Banyak hal yang saya pelajari dari sosok Yusran Darmawan terutama dalam dunia kepenulisan. Saya mencoba menyerap hal-hal baru, pengetahuan-pengetahuan baru yang terus menggugah dalam setiap tulisan-tulisannya. Baginya, tanpa banyak membaca, kita tidak bisa menulis. Membaca dan menulis dijadikan sesuatu hal yang tidak terpisahkan. Ia selalu mengajak setiap orang untuk terus banyak belajar, membaca buku-buku dan kemudian menuliskannya.
Di blog pribadinya kita dapat membaca, betapa romantisnya ia merangkai kata-kata tentang menulis. Baginya menulis adalah proses meditasi. Menulis adalah proses menajamkan semua insting dan indra dalam interakasi dengan semesta. Menulis adalah keheningan yang memekakan telinga kita untuk mendengar setiap tetes air dan dawai yang lirih dikesunyian.

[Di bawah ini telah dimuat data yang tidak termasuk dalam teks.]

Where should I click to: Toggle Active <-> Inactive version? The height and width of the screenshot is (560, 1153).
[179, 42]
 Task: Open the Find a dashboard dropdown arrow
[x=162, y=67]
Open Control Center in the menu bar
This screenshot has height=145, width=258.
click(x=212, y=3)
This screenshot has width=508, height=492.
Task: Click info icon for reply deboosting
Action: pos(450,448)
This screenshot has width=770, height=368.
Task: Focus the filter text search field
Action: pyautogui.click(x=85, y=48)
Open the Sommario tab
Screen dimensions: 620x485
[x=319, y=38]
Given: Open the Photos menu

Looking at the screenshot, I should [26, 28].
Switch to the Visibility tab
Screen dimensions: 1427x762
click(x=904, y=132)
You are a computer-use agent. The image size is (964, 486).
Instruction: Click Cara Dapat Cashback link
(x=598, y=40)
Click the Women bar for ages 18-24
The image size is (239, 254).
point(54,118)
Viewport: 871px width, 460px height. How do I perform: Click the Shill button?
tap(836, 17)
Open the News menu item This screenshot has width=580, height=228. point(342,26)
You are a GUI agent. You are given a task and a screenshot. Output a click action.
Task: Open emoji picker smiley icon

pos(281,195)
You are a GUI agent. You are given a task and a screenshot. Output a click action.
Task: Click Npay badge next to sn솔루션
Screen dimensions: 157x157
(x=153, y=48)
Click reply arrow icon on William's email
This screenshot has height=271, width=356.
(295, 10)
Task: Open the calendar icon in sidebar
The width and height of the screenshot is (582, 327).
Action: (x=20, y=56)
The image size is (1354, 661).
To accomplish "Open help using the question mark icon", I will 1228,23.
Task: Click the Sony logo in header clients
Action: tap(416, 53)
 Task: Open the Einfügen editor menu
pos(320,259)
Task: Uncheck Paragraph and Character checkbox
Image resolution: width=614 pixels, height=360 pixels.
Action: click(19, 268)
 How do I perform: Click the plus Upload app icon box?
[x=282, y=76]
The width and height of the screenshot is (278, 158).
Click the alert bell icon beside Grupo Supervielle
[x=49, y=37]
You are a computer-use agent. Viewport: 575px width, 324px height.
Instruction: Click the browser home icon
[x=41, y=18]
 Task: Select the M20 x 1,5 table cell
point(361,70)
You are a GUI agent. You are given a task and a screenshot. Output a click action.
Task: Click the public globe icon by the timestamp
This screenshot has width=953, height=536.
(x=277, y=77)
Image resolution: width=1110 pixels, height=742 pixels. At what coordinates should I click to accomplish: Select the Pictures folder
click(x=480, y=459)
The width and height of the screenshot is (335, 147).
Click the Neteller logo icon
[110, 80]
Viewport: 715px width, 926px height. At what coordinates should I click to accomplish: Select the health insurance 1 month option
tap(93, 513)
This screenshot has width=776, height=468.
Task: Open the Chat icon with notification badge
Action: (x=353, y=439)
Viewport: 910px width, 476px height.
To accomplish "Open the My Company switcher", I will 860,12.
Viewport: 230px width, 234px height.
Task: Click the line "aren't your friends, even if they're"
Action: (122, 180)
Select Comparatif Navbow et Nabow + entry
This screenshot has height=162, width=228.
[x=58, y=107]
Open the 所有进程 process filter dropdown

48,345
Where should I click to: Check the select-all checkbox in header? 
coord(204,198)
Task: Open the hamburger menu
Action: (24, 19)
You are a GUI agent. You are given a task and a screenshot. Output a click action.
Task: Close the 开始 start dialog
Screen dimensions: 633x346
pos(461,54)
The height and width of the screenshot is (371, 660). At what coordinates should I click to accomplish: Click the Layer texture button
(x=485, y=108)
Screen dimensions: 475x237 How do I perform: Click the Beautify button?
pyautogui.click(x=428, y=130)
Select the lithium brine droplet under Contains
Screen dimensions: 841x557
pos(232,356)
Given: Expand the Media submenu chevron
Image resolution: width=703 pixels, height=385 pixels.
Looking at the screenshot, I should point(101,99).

Menulis adalah proses menyatu dengan alam, proses menagkap gerak spontan semesta dan kemudian dilukis dalam kata. Menulis adalah upaya menangkap makna, mengikatnya, kemudian mengabadikannya. Kata-katanya yang menarik ini dapat dilihat di blog pribadinya di SINI http://www.timur-angin.com.
Secara tidak langsung sosok Yusran Darmawan adalah guru dari semua guru yang mengajarkan saya tentang kejernihan untuk melihat dunia. Kehidupan dunia dipenuhi oleh banyak hal yang perlu kita serap, kita pelajari, lalu kemudian kita mencoba mengaplikasikannya pada masyarakat luas. Harapan kita adalah demi terwujudnya sebuah tatanan yang baik dan perubahan sosial pada kehidupan masyarakat. Inilah, bentuk empati seseorang pada kemanusiaan. Perubahan yang dilakukan dengan gerak yang senyap dalam tetes setiap tulisan.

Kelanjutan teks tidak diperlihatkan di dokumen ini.